Figure 1: Application and DBA perspective of a partitioned table

Database objects - tables, indexes, and index-organized tables - are partitioned using a 'partitioning key', a set of columns which determine in which partition a given row will reside. For example the sales table shown in figure 1 is rangepartitioned on sales date, using a monthly partitioning strategy; the table appears to any application as a single, 'normal' table. However, the DBA can manage and store each monthly partition individually, potentially using different storage tiers, applying table compression to the older data, or store complete ranges of older data in read only tablespaces. Irrespective of the chosen index partitioning strategy, an index is either coupled or uncoupled with the underlying partitioning strategy of the underlying table. The appropriate index partitioning strategy is chosen based on the business requirements, making partitioning well suited to support any kind of application. Oracle Database 11g differentiates between three types of partitioned indexes. 

Local Indexes: A local index is an index on a partitioned table that is coupled with the underlying partitioned table, 'inheriting' the partitioning strategy from the table. Consequently, each partition of a local index corresponds to one - and only one - partition of the underlying table. The coupling enables optimized partition maintenance; for example, when a table partition is dropped, Oracle simply has to drop the corresponding index partition as well. No costly index maintenance is required. Local indexes are most common in data warehousing environments.

Data provided:
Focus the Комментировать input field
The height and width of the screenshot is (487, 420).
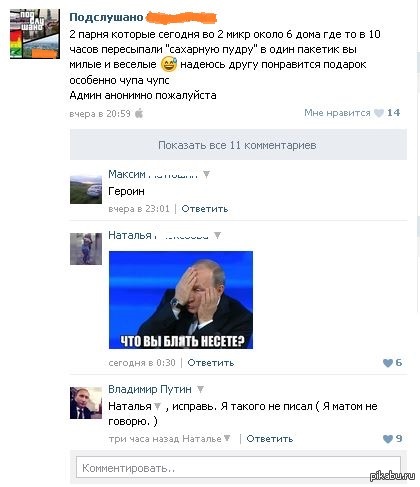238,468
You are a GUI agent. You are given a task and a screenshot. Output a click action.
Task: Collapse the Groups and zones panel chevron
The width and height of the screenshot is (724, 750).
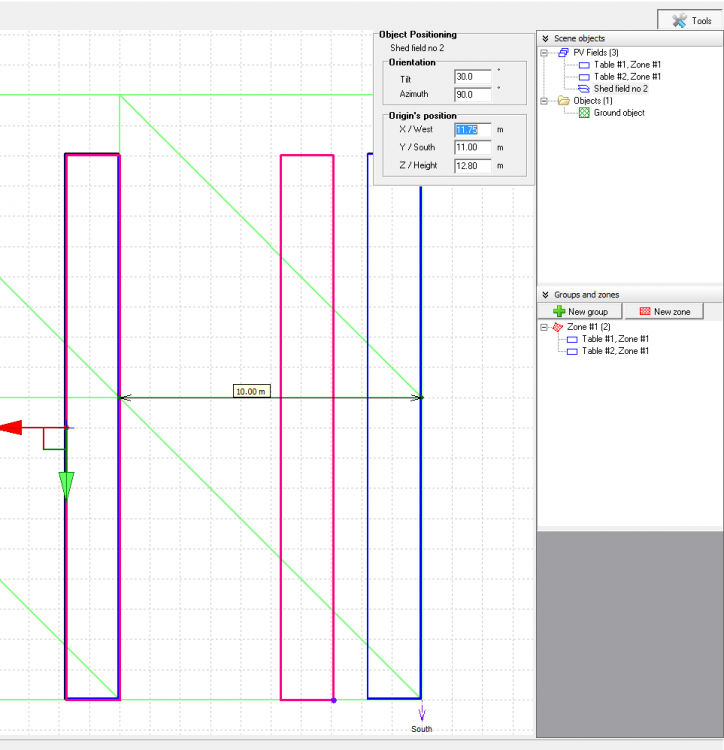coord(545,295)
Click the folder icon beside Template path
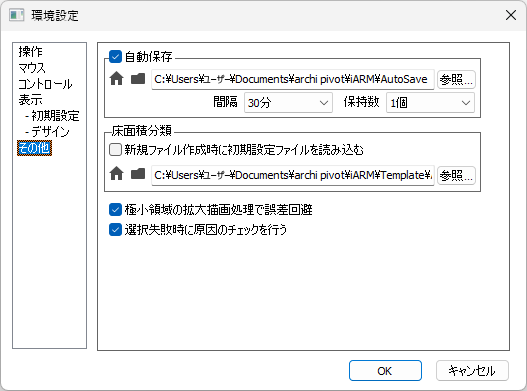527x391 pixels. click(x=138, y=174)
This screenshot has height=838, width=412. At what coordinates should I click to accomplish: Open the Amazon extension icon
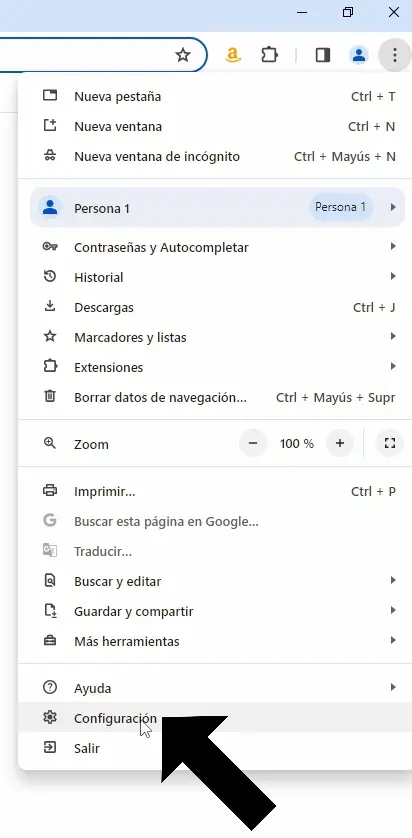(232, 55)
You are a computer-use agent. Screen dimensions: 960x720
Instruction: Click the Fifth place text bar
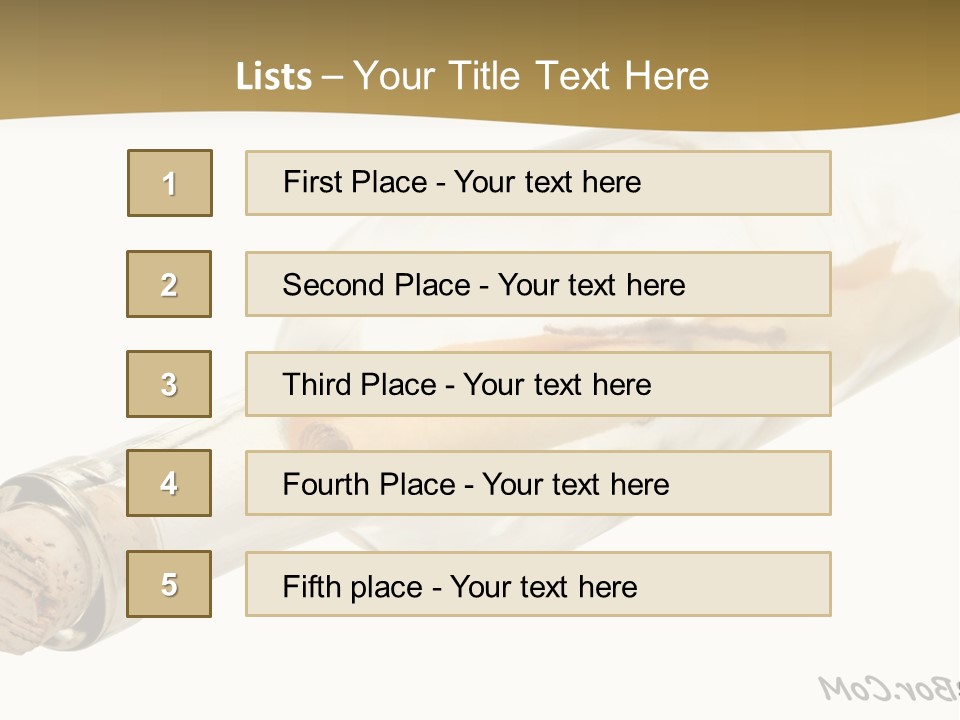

What you will do:
• a. According to the text on table partitioning, in what kind of environment are local indexes most common?
• b. Copy the lines of the records starting with the line that contains "You are a GUI" and going on through the line that contains "527x391 pixels. click(x=138, y=174)", keeping the pictures out of your copy.
The records are unrelated to the text.

Solutions below:
• a. Local indexes are most common in data warehousing environments.

• b.
You are a GUI agent. You are given a task and a screenshot. Output a click action.
Task: Collapse the Groups and zones panel chevron
The width and height of the screenshot is (724, 750).
coord(545,295)
Click the folder icon beside Template path
527x391 pixels. click(x=138, y=174)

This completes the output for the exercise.